La depresión de Mario Frack no lo deja dormir desde hace días. La angustia lo desvela; no quisiera yo ser su cama, no quisiera ser su almohada. Acababa de cumplir su sueño, el sueño de todo agenciero: vender el billete del premio mayor y así hacer millonario a un hombre.
Se le dio y se creyó feliz, porque fue en su local donde se combinaron esos seis numeritos que podían traducirse luego en una gran montaña de plata. Suerte para él, que ya cobró su parte, y para el cliente en cuestión, que se hizo rico de pronto.

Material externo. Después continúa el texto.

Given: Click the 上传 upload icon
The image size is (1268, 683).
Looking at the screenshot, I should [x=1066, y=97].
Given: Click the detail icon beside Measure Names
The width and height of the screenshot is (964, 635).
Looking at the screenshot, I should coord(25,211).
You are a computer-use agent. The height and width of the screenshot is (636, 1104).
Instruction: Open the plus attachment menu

Mario no duerme: el ganador del Quini, el que le compró el dichoso billete, jamás apareció para cobrar. Que digan los pasacalles de Rawson, provincia de San Juan, si Mario Frack no desesperó en su búsqueda. Que lo digan sus clientes habituales, a los que visitó uno por uno, en procura del nuevo rico. Mario enloquece, su sueño se frustra; fue el hacedor de la fortuna de un hombre, pero ese hombre no se presenta a retirarla.

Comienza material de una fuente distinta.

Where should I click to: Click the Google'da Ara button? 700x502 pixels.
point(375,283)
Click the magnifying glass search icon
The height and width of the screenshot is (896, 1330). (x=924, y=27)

“Le pido a la gente que controle sus jugadas, así no suceden estas cosas tan tristes”, declara entre congojas a la prensa. Está convencido de que el ganador nunca se llegó a enterar de su tan buena estrella. Concibe una escena de Arlt: el desgraciado que por fin la pega, la vida miserable que se va a transformar de repente. Tal vez le convenga delinear, en cambio, una escena más bien borgeana: la del hombre que sabe que ganó, pero que al mismo tiempo comprende que su destino no era ése sino otro. Descarta la riqueza y elige su vida de siempre: el Dodge 1500 y la rotisería de barrio, la casita sin jardín y la tele de veinte pulgadas.
Le gusta la renuncia, y esa noche duerme en paz. El que no duerme es el pobre Mario, pensando en los tres millones.